Restate, word for word, each entry that follows, but skip its pictures.

** Opening Data to use block **

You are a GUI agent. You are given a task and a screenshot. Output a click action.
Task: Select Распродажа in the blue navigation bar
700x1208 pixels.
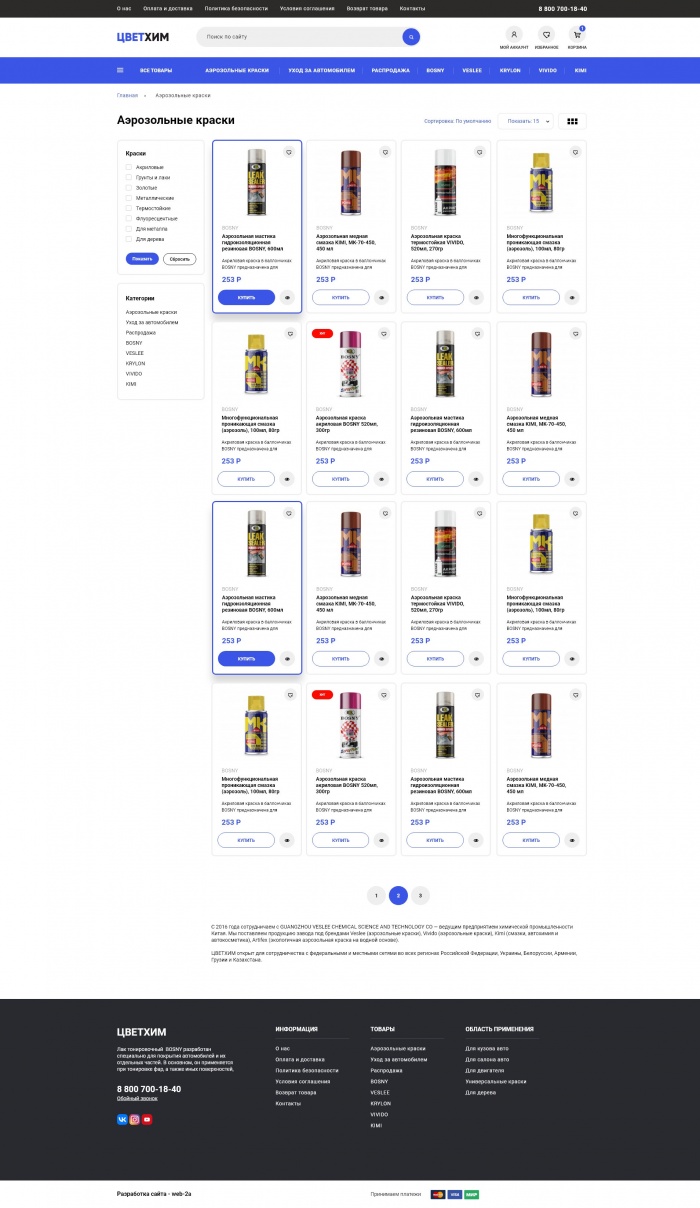point(390,70)
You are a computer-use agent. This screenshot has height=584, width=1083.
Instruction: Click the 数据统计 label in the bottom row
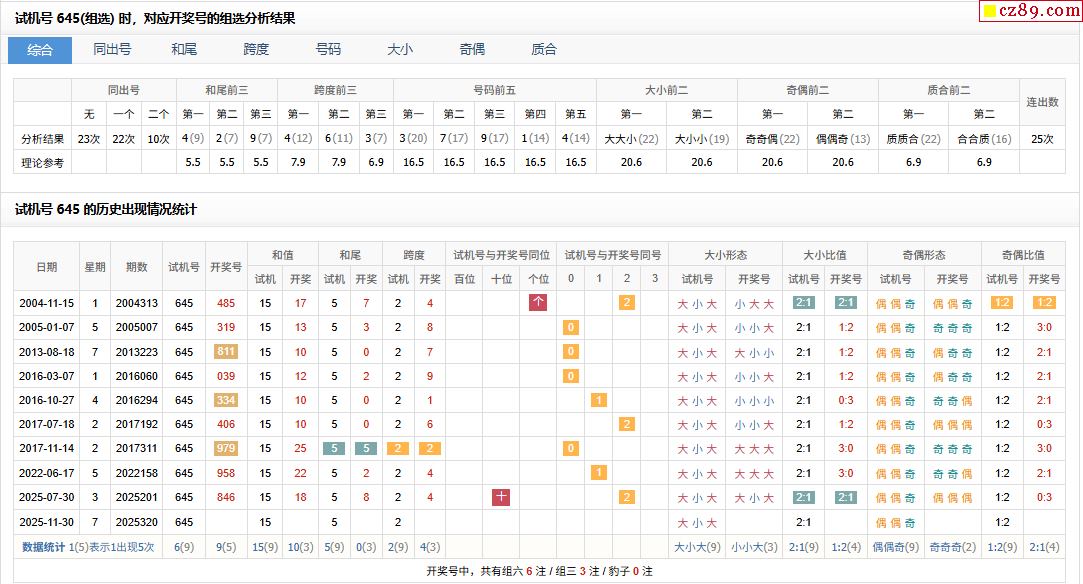tap(43, 547)
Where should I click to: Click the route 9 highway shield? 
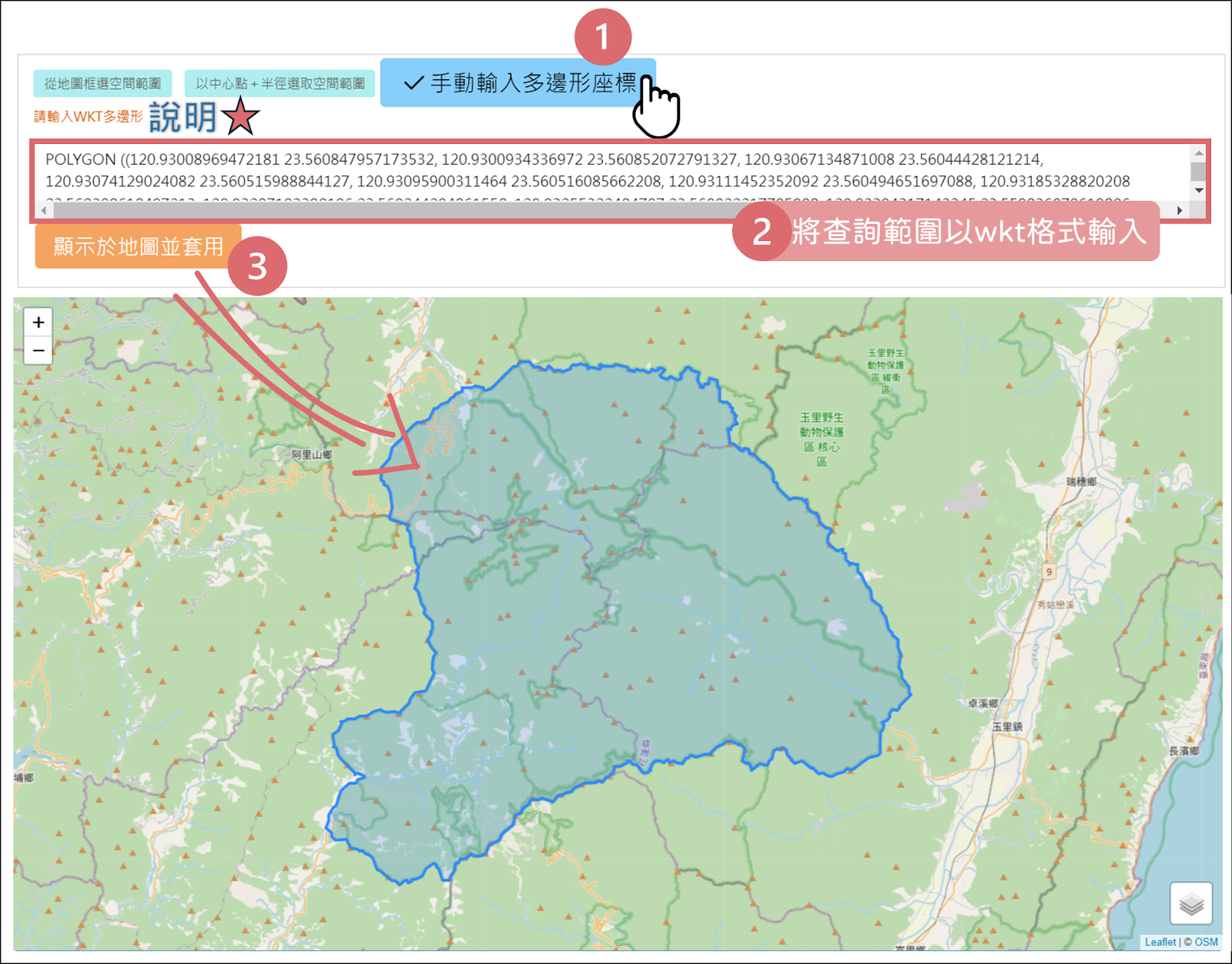click(1048, 571)
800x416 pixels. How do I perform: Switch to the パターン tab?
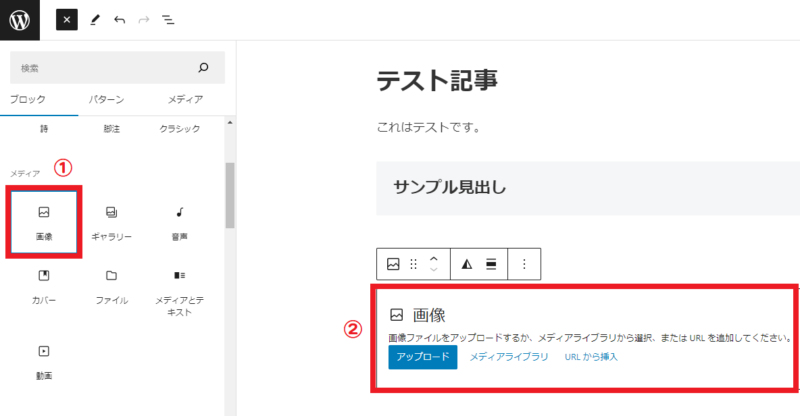[107, 99]
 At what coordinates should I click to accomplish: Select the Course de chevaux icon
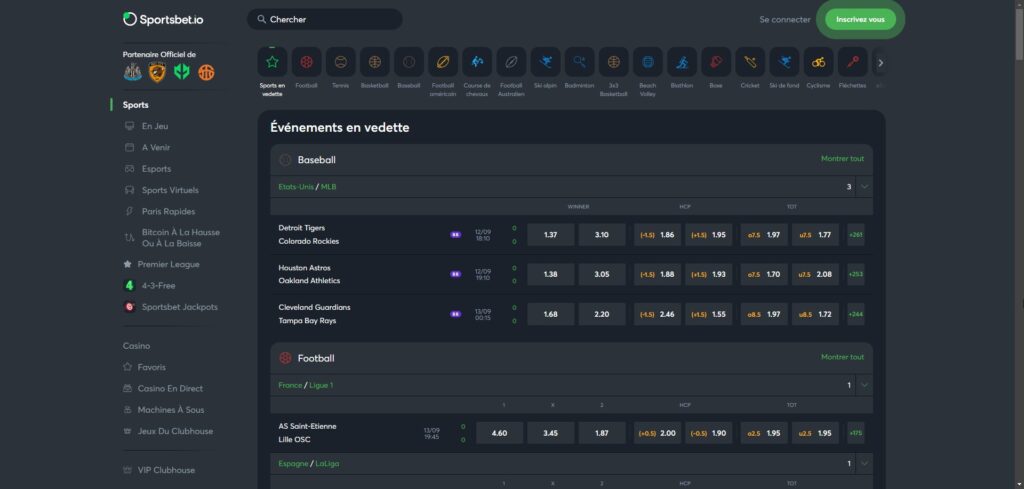point(477,62)
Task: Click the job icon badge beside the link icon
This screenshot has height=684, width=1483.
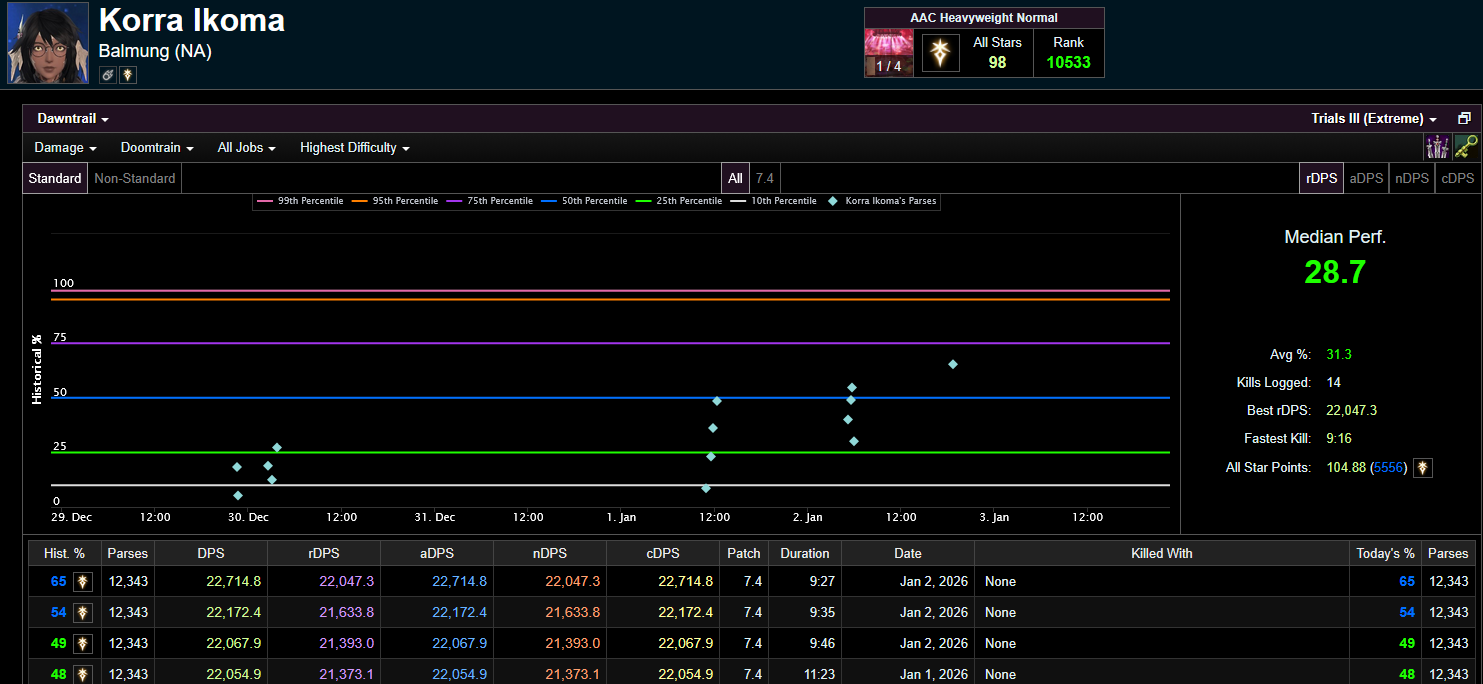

** Closing Data to use block **

→ **Solution to this exercise**
You are a GUI agent. You are given a task and a screenshot. Output a click action.
Task: Select Распродажа in the blue navigation bar
700x1208 pixels.
point(390,70)
You are a computer-use agent. This screenshot has height=584, width=1083.
Instruction: Click the 数据统计 label in the bottom row
tap(43, 547)
Where should I click to: Click the route 9 highway shield? 
click(1048, 571)
800x416 pixels. How do I perform: Switch to the パターン tab?
[107, 99]
 At what coordinates should I click to accomplish: Select the Course de chevaux icon
point(477,62)
Task: Click the job icon badge beside the link icon
This screenshot has height=684, width=1483.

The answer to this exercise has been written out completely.